Bulletbelt - Down In The Cold Of The Grave

Written by Craig Hayes.

Artwork by Nick Keller

These days, New Zealand metal is being hailed from well outside the country's borders; see accolades for Diocletian, Witchrist, Vassafor, Ulcerate or Beastwars for evidence of that. All that attention is well deserved. The New Zealand metal scene has never been healthier, and amongst its best you'll find vicious Wellington-based horde, Bulletbelt.
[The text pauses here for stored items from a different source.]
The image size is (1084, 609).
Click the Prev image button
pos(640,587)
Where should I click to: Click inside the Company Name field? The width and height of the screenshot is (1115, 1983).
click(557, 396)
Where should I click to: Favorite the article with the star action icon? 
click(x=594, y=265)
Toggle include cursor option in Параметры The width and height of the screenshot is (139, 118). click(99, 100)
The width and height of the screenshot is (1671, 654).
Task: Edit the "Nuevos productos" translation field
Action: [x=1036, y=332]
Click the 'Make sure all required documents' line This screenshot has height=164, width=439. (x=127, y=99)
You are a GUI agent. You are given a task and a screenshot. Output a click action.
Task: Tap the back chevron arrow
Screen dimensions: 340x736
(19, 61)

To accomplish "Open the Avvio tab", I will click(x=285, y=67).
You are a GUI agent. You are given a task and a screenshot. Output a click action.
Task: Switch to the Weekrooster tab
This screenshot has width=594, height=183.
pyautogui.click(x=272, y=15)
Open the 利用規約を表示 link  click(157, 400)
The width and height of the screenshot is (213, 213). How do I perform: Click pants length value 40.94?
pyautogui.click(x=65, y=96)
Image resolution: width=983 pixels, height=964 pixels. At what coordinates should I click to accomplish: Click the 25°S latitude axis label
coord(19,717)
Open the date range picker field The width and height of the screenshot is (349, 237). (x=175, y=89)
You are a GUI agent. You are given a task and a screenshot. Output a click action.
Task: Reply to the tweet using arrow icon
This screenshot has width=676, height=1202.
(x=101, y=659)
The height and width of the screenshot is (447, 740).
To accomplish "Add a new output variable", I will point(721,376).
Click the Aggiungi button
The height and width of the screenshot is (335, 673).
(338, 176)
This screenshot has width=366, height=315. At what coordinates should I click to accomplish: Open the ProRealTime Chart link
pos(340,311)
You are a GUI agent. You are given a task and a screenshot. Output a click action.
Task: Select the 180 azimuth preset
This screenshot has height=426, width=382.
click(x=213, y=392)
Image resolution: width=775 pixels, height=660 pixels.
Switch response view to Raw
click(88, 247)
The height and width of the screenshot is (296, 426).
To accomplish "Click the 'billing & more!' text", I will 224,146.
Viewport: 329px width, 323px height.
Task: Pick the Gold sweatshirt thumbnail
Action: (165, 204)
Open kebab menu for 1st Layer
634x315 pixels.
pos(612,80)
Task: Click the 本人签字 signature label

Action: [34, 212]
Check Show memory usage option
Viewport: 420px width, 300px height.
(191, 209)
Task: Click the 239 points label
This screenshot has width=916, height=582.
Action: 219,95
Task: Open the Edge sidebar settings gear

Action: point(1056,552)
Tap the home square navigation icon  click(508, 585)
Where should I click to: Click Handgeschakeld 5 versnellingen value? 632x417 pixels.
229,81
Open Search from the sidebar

At the root of the five-piece band's sound lies black metal in its most ill-tempered form. However, Bulletbelt's fans range from patch-vested traditional metal veterans to old-school kvlt aficionados and skateboard-wielding gutter punks, and the reason for that crossover is simple. Bulletbelt play the kind of metal that adheres to the genre's fundamentals. It's aggressive, impassioned and rebellious, and accordingly the band reeks of integrity.

Formed in 2009 by metal warhorses Ross Mallon (guitar) and Steve Francis (drums), Bulletbelt have released a number of ferociously raw EPs—including 2011's toxic gem, Writhe and Ascend. The band's debut full-length, Down in the Cold of the Grave, has recently been made available on Bandcamp, and while it honors the past with a nucleus of first- and second-wave black metal bitterness, the album also draws in thrash, NWOBHM, traditional metal, and punk. (See the album's blazing cover of "Mistaken Identity" from New Zealand punk legends No Tag.)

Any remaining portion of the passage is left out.